Minister of Public Infrastructure, David Patterson while addressing the audience at the Commencement Ceremony of the Georgetown Drainage Project by the Dutch Risk Reduction team (DRR) in the Ministry of Agriculture’s Boardroom explained that when the team visited early in January, they recommended that Guyana use a proactive approach to respond to flood- related issues.
The Minister further explained that the DRR team reported that Guyana’s response to flood-related problems has often been reactive rather than a crisis driven approach, therefore shifting to a more proactive approach means, “that we have to shift from crisis to a more long- term planning in the construction, as well as maintenance of our drainage infrastructure.”
The DRR team also recommended that Guyana upgrade its hydraulic model capabilities. Based on this, the DRR team will develop the model, as well as train and work along with the local engineers to replicate it countrywide, Minister Patterson explained.
Guyana’s drainage system has been operating primarily on historic knowledge from the operators. This approach, Minister Patterson pointed out makes the drainage system unsafe as well as inefficient, thereby resulting in human error. “While we value the experience of our staff we believe that modernisation is vital in order for us to improve our drainage system” Minister Patterson noted.
Over the last few months technical information was garnered including the Georgetown Water and Sewerage Master plan, maps showing catchment areas of Georgetown drainage and a report prepared by the Ministry of Agriculture following the 2015 flood which was shared with the DRR team to prepare the drainage model with accurate information.
According to Minister of Agriculture, Noel Holder for Guyana, a country of 83000 square miles with about 80 percent of its population living on the coastland which is largely below sea level, drainage is a serious problem especially because the coast is where most of the agricultural production takes place. “In that context, this is how very important drainage and irrigation is,” the minister said.
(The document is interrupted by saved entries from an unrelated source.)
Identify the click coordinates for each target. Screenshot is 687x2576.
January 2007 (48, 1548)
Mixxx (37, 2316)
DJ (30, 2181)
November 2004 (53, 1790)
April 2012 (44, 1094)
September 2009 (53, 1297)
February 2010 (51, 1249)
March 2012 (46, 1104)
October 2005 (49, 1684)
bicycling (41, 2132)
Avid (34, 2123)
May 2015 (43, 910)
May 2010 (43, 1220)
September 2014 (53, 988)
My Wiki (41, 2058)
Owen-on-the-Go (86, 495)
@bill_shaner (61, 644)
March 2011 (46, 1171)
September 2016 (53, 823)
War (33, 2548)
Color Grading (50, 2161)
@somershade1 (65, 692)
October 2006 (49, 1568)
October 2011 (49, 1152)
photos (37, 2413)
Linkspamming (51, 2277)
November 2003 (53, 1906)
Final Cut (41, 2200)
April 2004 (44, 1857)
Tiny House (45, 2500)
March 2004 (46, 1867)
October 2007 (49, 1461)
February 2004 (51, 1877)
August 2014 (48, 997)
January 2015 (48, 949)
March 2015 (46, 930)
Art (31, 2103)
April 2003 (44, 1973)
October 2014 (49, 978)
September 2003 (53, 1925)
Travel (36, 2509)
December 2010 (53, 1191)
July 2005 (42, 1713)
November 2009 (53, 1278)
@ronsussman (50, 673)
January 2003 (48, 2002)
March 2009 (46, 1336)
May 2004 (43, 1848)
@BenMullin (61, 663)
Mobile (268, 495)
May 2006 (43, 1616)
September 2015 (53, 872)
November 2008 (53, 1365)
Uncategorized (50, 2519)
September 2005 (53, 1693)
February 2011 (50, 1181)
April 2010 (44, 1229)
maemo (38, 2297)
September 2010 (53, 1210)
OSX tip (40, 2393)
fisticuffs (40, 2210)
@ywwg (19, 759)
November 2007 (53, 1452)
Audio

The Minister of Agriculture extended a warm welcome to the DRR team and wished them success in the execution and completion of the intended project to create an efficient and effective drainage model for the city.
“As you embark on your three-month stay to complete your respective Masters programme, it is our hope that your desired outcomes are met especially since you have been given the important task to assist in the development of a new pilot system and design model to improve the drainage and irrigation system in the city of Georgetown. It is within this context that we at the Ministry of Agriculture consider ourselves privileged to be partners with the Minister of Public Infrastructure, the city of Georgetown, the University of Guyana and the Disaster Risk Management team in execution of this important project,” said the Agriculture Minister.
Minister Holder pointed out that the project is timely, “considering the global focus on disaster risk reduction and management. “We express profound gratitude to the Kingdom of the Netherlands for the provision of the technical expertise for the execution of this and other initiatives.”
Addressing representatives of the local agencies present at the commencement ceremony, Minister Holder said, “It’s good to know that many local participants are involved in working along with the DRR team.”
He said the local engineers assigned to work along with the team should make the most of the opportunity to build their knowledge based on hydraulic drainage models and “be trail blazers in this field and be able to replicate same.”
The representatives were further encouraged by the Minister to “leverage the opportunity given and learn from the expertise of your colleagues so that you will be able to operate more efficiently and effectively on returning to your respective organisations, and transfer what you have learnt to support the work to be done in drainage and irrigation.”
The Agriculture Minister said that the expertise developed through this collaborative effort will enable the government to provide better drainage to citizens and it is expected that rapid replication of systems and processes learnt will take place.
Stressing the importance of the National Drainage and Irrigation Authority (NDIA) the Minister said, “Water management is a critical area of focus to the Ministry of Agriculture since we need to be able to adapt to climatic change where our water resources and management is concerned.”
The Minister identified an efficiently managed water system as having a, “positive impact on agriculture” since its benefits include salinity control, prevention of flooding, prevention of soil erosion and water supply among others.
Meanwhile, the National Task Force Secretariat, since assuming office, played a key role in addressing drainage and other issues in the country. The department has since visited every region in the country and compiled a list of the major issues affecting the regions.
“That list is what drives my ministry to do my budgetary provision and intervention, it’s not only drainage, it’s solid waste management, the question of vagrants, traffic management, there’s a holistic approach,” Minister Patterson explained.